The Janssen Pharmaceutical Companies of Johnson & Johnson announced new data from the Phase III UNIFI study showing that a significantly greater proportion of adult patients with moderate to severe ulcerative colitis (UC) receiving Stelara (ustekinumab) subcutaneous (SC) maintenance therapy were in clinical remission at one year, the study's primary endpoint, compared to patients receiving placebo. Patients receiving Stelara SC maintenance therapy were in clinical response eight weeks after receiving a single intravenous (IV) induction dose of Stelara.

Results from the maintenance phase of the Phase III study demonstrated that 44 percent of adult patients with moderate to severe ulcerative colitis receiving Stelara SC injections every 8 weeks (q8w) and 38 percent receiving Stelara SC injections every 12 weeks (q12w) achieved clinical remission, as defined by the Mayo score, at week 44 (52 weeks after IV induction), compared to 24 percent of patients who received placebo. Patients receiving Stelara had responded to a single IV induction dose. These data were included in submissions to the U.S. Food and Drug Administration and European Medicines Agency seeking approval of Stelara as a treatment for ulcerative colitis. Major secondary endpoints, including maintenance of clinical response, endoscopic improvement, corticosteroid-free remission and maintenance of clinical remission from baseline, were also achieved in greater proportions of patients receiving q8w and q12w injections versus patients receiving placebo.
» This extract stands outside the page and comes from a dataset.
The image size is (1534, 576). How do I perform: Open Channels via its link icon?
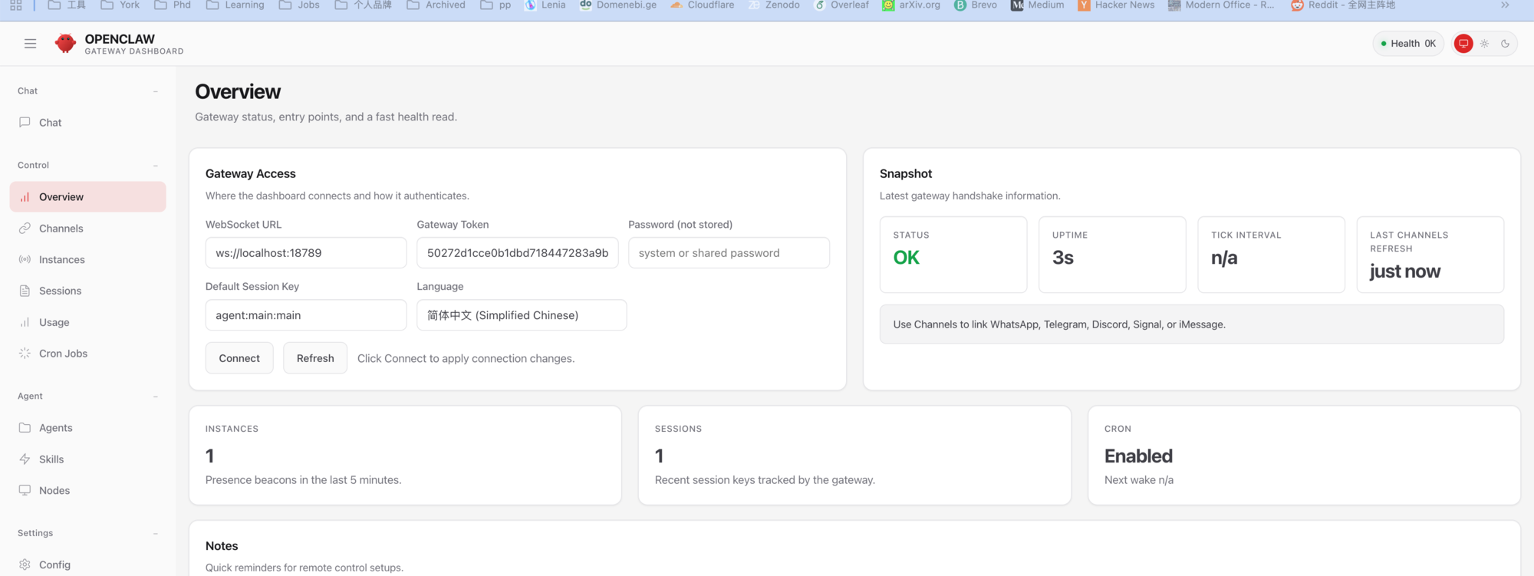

Through one year, the proportions of patients with adverse events (AEs), serious AEs, infections, and serious infections in the Stelara groups were generally comparable to the placebo group. These data were presented as part of a plenary session (Abstract OP37) at the 14th Congress of the European Crohn's and Colitis Organisation.

Comment: Stelara was filed with the FDA for ulcerative colitis in December 2018.